「しっぽのないシッポさん」のブログ

ベトナム・カンボジア旅行記その1/7‐ガイド氏らとのふれあい‐


 アンコールワットの日の出

アンコール遺跡(Angkor Wat / Angkor Thom)観光を楽しんで来ました

個人的には、大人が子どもとどのように関わっているか、

生活の中でティータイムがどのように楽しまれているか…を、積極的に情報収集しました。

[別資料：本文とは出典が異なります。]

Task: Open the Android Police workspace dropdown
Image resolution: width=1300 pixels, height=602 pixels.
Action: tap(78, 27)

さて、中国・上海を経由しベトナム・ホーチミンで1泊、

カンボジア・シェムリアップで2泊という

全5日間の強行スケジュールツアーでしたが、

トランジットを利用してオプショナルツアーを入れるなどしたことから、

その厳しさはますます増大。

とどめは、雨季の蒸し暑さに閉口しながらも

アンコール遺跡を2日間に亘って歩きまわっての見物…。

と、ここまで書けば大変だったと思われるかもしれませんね。

でも、現地のガイド氏をはじめ行く先々で出会った人々とのふれあいが、

この「旅」を無上のものにしてくれました。

中国・上海、ベトナム・ホーチミン、カンボジア・シェムリアップのガイド氏たちとの、

ガイド以外の場面でのおしゃべりもそのひとつです。

上海の租界は10年余り前に行ったことがありますが、

そのあまりの変わりようは驚くほどでした。

中国・上海のガイド氏は、

20代の中ごろという若さも手伝って「発展はいいこと」と信じて疑わないようでしたが、

温故知新ということばも口にしていました…。

ベトナム・ホーチミンのガイド氏は、

「父は南軍の兵士、母はゲリラでした。戦争が終わり僕が生まれることができました」。

カンボジア・シェムリアップのガイド氏は、

「警察官だった父は、僕が2歳のときにポルポト軍に殺されました」と、

おのおの悲惨な内戦を生き抜いた親世代の苦労と、

その後の復興への努力とを美しい日本語で丁寧に話されました。

30代後半の彼らが語る親世代の苦労は、

その内容の詳細は異なるにしても私の親世代の苦労とも重なる部分があり

また、そのことを知っているからこそ、

戦後の復興を果たし2011.3.11以降も復興の努力を重ねている

「日本と日本人を尊敬している」と話してくれたのでしょうか?

多少のリップサービスはあったにしても、

それが「生きる」ために働く「今日」の後にやってくるであろう

「より豊かに生きる」ための「明日」への希望として、

エネルギーになっているということでしょう。

その豊かさの先の「豊かなるがゆえの貧しさ」が課題となるということについては、

今ここで私が語るべきことではないと思い異国の若い声に耳を傾けました。

少し先に生まれた年長者が自分の経験から得たがゆえに伝えたい思いも、

後から生まれてきた者が経験して知るということで伝わることも多いのですから。

また、何よりも、思いのやりとりができる関係性のなかでこそ伝わるものなのですから…。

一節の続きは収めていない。